At scale, reversibility may justify a proper provider abstraction, traffic routing, and spend or latency circuit breakers.
But most teams should not jump straight to stage three. Reversibility should scale with exposure.
Cursor's coding product is a good example of making a committed bet without pretending it is irreversible. Cursor clearly benefited from deep alignment with frontier model behavior. That focus helped the product move faster. But the product also lives in a market where model routing, provider changes, and specialized internal models are part of the long-term strategy. The lesson is not "never commit deeply." The lesson is "commit deeply where it creates product value, while keeping the organizational muscle to re-evaluate."
The opposite lesson comes from Harvey's legal AI. In a high-stakes domain, reversible bets are not optional. If the domain requires auditability, predictable outputs, enterprise trust, and negotiated controls, the provider strategy has to match that exposure. You cannot explain to a law firm that a core workflow degraded because your entire stack was emotionally attached to one model release.
Another useful distinction: reversible bets are not the same as indecisive bets.
An indecisive team keeps the product vague so it can swap vendors painlessly.
A disciplined team makes the product specific, chooses the best current path, and preserves enough seam around that path that it is not trapped if the world changes.
That is the posture you want.
Four habits make it real.
First, keep the evaluation asset provider-neutral even when the prompt is provider-specific. Your golden set should test the user job, not your loyalty.

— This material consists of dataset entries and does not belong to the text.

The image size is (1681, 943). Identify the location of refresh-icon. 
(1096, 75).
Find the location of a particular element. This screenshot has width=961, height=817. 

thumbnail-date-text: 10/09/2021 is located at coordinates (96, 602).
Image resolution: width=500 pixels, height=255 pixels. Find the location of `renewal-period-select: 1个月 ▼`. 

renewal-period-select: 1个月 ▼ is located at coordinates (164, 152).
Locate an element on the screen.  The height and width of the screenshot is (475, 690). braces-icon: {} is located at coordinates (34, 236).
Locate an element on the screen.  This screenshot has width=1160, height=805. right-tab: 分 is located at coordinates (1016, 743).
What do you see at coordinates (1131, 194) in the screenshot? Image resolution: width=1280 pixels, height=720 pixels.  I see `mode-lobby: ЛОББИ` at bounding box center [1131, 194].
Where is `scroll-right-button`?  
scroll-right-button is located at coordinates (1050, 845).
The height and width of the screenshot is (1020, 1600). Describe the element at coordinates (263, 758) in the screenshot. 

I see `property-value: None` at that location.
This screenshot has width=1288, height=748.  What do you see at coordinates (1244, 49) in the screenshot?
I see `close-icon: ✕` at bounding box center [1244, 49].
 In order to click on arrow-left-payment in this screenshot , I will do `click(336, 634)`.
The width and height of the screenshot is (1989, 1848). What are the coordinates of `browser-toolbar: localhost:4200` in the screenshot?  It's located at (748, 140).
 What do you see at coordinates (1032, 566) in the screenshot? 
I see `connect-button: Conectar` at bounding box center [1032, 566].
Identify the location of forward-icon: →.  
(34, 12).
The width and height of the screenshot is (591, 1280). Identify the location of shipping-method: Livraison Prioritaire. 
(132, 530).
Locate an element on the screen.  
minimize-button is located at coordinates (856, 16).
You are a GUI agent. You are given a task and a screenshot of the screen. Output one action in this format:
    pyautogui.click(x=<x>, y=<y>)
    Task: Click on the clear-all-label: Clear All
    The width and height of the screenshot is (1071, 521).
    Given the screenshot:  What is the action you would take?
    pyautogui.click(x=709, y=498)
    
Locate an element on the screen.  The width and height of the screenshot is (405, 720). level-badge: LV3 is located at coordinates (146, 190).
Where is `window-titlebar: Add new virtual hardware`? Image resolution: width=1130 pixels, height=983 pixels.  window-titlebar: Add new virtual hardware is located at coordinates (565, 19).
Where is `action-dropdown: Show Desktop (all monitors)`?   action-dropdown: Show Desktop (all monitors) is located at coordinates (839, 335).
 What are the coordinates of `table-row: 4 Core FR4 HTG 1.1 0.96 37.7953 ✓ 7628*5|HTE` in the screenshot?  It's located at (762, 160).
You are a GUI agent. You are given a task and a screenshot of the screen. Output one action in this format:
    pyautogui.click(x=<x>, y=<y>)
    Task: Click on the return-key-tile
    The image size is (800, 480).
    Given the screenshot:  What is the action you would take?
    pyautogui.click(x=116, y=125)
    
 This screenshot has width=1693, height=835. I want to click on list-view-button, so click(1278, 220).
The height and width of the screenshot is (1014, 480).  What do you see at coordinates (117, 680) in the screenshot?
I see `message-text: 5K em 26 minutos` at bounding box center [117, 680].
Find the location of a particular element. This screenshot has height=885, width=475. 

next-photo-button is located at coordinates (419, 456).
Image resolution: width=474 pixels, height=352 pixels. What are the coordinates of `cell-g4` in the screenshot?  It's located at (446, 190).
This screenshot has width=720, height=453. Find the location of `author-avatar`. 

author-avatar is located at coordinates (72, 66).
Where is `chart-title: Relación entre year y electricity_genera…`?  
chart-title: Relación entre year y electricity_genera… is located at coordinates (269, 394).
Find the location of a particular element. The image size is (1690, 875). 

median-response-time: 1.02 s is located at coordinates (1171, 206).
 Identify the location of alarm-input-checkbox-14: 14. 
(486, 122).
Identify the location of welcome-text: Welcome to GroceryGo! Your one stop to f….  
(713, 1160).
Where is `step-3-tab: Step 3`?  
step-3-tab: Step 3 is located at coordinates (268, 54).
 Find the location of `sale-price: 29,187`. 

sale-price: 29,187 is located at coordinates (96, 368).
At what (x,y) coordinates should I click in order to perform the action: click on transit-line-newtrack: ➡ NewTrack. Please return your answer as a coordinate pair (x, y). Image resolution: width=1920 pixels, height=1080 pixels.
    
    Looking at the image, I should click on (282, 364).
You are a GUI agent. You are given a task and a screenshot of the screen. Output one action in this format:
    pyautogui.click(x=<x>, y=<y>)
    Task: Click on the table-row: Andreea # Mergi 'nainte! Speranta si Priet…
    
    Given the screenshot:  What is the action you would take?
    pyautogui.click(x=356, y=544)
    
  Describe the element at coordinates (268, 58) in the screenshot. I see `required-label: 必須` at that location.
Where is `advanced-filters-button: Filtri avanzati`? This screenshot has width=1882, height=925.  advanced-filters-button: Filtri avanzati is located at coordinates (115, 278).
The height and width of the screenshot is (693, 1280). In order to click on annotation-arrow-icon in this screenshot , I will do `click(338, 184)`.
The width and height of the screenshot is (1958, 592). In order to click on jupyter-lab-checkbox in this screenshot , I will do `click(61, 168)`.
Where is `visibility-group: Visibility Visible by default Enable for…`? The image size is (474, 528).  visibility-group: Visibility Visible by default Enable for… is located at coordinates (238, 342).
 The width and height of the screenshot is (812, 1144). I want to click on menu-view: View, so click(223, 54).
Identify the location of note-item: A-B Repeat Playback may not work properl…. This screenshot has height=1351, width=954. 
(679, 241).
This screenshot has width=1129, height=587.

Second, track vendor-specific assumptions explicitly. If a feature depends on a particular tool-calling behavior, context length, or safety policy, write that down. Hidden dependencies are what make migration unexpectedly painful.
Third, separate "primary for quality" from "primary for economics." Naming the split helps you decide where routing or fallback actually matters.
Fourth, decide in advance what would trigger a serious re-evaluation. A price increase? A new model from a competitor that clears the bar at half the cost? An outage pattern? A procurement issue in enterprise deals? Without pre-commitment, teams keep absorbing bad conditions because the switching conversation always feels inconvenient.
This is also where product writing matters. The best teams create a short provider memo that names why the current primary exists, what the known dependencies are, what the secondary option is, and what the re-evaluation triggers will be. It sounds lightweight because it should be. Most AI provider strategy does not need a committee. It needs a clear document and a team willing to look at it honestly every quarter.
The final mindset shift is simple: lock-in is not a moral failure. Unexamined lock-in is.
You will be locked in somewhere. To a provider, to a product shape, to a domain workflow, to your own eval history. The job is not to eliminate dependence. The job is to choose the dependencies that create product value and keep escape paths alive where the risk justifies them.
If you do that well, vendor strategy stops being abstract anxiety and becomes what it should have been all along: part of product strategy.
Rules from this lesson
- Separate capability dependence, economic dependence, and workflow dependence. "Lock-in" is too vague to guide good decisions.
- A fallback provider counts only if it has been run against the eval set on the critical categories. An extra API key is not resilience.
- Reversibility should scale with exposure. Keep prototype seams light, pilot seams tested, and production seams operational.
- Do not overbuild multi-provider complexity before you have a compelling feature. Hedge proportionally, not theatrically.
- Lock-in is acceptable when it creates product value and the re-evaluation triggers are named in advance.